One web trend I have noticed becoming more and more common recently is the use of intrusive animation. It seems you can’t log onto a news site, a blog, your Hotmail account or even a font website without being bombarded with unnecessary moving graphics mostly in the form of advertisements. These advertisements may get your attention, they do little to convince me to buy their product or even click to find out more.
While movies, banks, insurance providers and car companies are some of the worst offenders, everyone is jumping on the bandwagon. On one website I logged onto this morning I counted 6 moving advertisements and not one of them was any more convincing than the static ads on the same page. Some product websites use animation so heavily that if you don’t have the fastest internet connection you spend more time looking at a pre-loader than you do exploring the content you went there to read in the first place.
On one popular news website I regularly visit they have allowed advertisements to expand to either pop-up full screen over the content you are reading or expand so that the news article you are engrossed in suddenly moves a couple of inches down the page. Very distracting and very unnecessary! Another common theme is to have rapidly flashing words and graphics beaconing at you from the sides of the page so quickly it could send an epileptic into a fit.

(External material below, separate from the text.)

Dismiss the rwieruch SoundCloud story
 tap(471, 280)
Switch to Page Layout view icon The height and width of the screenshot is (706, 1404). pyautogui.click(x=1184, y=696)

While some may argue these animations get your attention and thus make you more aware of the brand they are advertising, I would argue that they are so intrusive they’re more inclined to make you switch off. I know I for one have abandoned a website because the advertising was irritating me.
Right now you are probably thinking that I am a massive hater of any form of animation in advertising or web but you’d be wrong. Animation can be great if it is done cleverly and serves a purpose other than providing an outlet for your designer who likes to use Flash. If the movement adds something to the message or invites interactivity with the user (at their leisure) then I say go for it. It can be great fun ‘playing around’ with an interactive website. Advertisements that communicate a stronger message through the use of animation will be more memorable. If it makes what you are trying to say more potent or encourages a user to spend more productive time on your site then it is worthwhile.
What I do recommend against is making any movement too quick. Keep file sizes small enough so they don’t cause load issues. Don’t use animation just because you can – it’s not suitable for every business or product. And remember a stylish, well branded advertisement or web page can be far more effective than one that uses loads of movement.